Shared anonymous memory is internally really just shmem, but without a
fd exposed. As we cannot use fallocate() without the fd to discard the
backing storage, MADV_REMOVE gets the same job done without a fd as
documented in "man 2 madvise". Removing backing storage implicitly
invalidates all page table entries with relevant mappings - an additional
MADV_DONTNEED is not required.

Fixes: 06329ccecfa0 ("mem: add share parameter to memory-backend-ram")
Reviewed-by: Peter Xu <peterx@redhat.com>
Reviewed-by: Dr. David Alan Gilbert <dgilbert@redhat.com>
Signed-off-by: David Hildenbrand <david@redhat.com>
 softmmu/physmem.c | 7 ++++++-
 1 file changed, 6 insertions(+), 1 deletion(-)
diff --git a/softmmu/physmem.c b/softmmu/physmem.c
index 76bb8e324e..afff96a6dc 100644
--- a/softmmu/physmem.c
+++ b/softmmu/physmem.c
@@ -3506,6 +3506,7 @@  int ram_block_discard_range(RAMBlock *rb, uint64_t start, size_t length)
         /* The logic here is messy;
          *    madvise DONTNEED fails for hugepages
          *    fallocate works on hugepages and shmem
+         *    shared anonymous memory requires madvise REMOVE
         need_madvise = (rb->page_size == qemu_host_page_size);
         need_fallocate = rb->fd != -1;
@@ -3539,7 +3540,11 @@  int ram_block_discard_range(RAMBlock *rb, uint64_t start, size_t length)
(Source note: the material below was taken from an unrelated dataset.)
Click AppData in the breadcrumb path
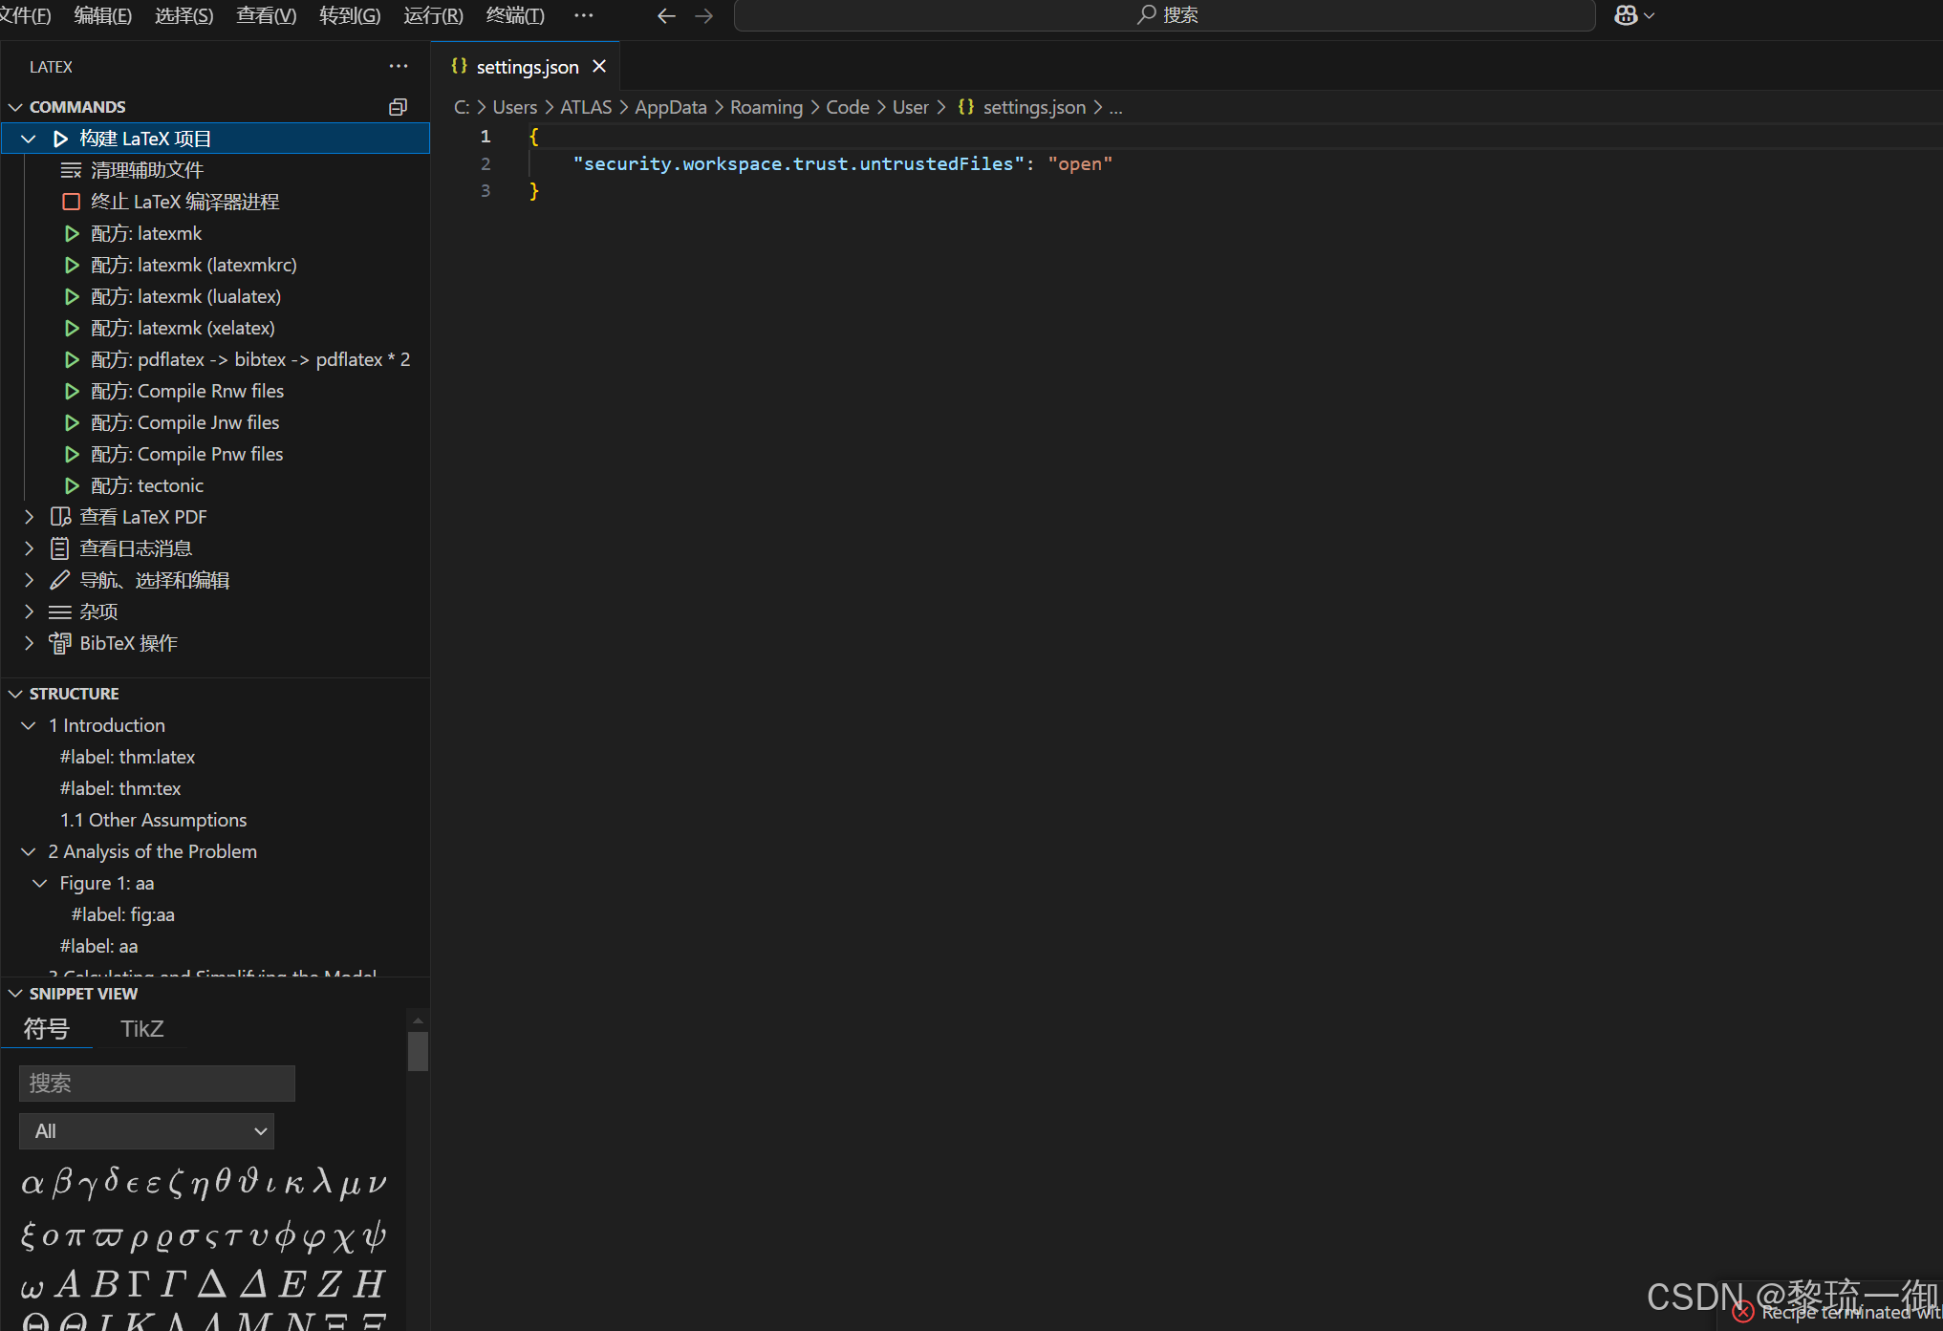Viewport: 1943px width, 1331px height. click(670, 107)
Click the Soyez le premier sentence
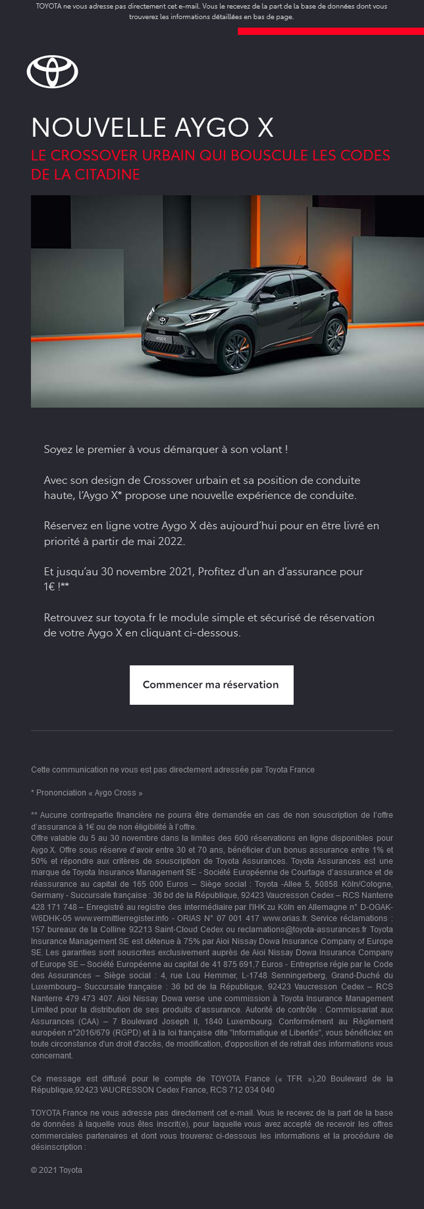This screenshot has height=1209, width=424. click(166, 450)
              * fallocate'd away).
 #if defined(CONFIG_MADVISE)
-            ret =  madvise(host_startaddr, length, MADV_DONTNEED);
+            if (qemu_ram_is_shared(rb) && rb->fd < 0) {
+                ret = madvise(host_startaddr, length, MADV_REMOVE);
+            } else {
+                ret = madvise(host_startaddr, length, MADV_DONTNEED);
+            }
             if (ret) {
                 ret = -errno;
                 error_report("ram_block_discard_range: Failed to discard range "